### Provided entries

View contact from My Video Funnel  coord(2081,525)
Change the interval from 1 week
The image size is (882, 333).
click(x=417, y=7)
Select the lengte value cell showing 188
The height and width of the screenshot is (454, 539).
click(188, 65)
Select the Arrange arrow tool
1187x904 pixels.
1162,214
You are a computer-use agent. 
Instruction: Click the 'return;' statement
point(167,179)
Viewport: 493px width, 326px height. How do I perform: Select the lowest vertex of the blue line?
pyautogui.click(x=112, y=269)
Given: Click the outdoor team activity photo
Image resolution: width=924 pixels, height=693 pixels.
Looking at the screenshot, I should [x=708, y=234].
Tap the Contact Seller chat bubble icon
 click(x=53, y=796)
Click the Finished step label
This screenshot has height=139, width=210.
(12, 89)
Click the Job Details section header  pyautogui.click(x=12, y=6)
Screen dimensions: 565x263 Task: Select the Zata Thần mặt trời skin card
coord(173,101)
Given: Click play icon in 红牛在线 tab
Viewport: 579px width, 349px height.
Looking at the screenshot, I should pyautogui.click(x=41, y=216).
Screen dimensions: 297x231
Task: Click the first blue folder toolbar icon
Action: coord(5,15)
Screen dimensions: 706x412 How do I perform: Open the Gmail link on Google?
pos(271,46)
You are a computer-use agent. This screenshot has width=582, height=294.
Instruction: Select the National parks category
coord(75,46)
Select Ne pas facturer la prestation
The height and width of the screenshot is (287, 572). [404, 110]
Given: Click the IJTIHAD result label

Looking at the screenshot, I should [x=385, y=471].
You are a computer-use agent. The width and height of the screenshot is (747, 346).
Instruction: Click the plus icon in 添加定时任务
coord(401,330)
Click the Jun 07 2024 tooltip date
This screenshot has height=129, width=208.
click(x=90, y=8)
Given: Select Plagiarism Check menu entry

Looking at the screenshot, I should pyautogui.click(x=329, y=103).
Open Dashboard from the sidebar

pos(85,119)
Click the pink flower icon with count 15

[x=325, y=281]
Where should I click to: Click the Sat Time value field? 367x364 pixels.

### Work order
Restate word for word the lines of the data above, starting at the line containing "Given: Click the IJTIHAD result label" and ending at the line containing "You are a computer-use agent. The", both included, and nothing more.

### Result of this exercise
Given: Click the IJTIHAD result label

Looking at the screenshot, I should [x=385, y=471].
You are a computer-use agent. The width and height of the screenshot is (747, 346).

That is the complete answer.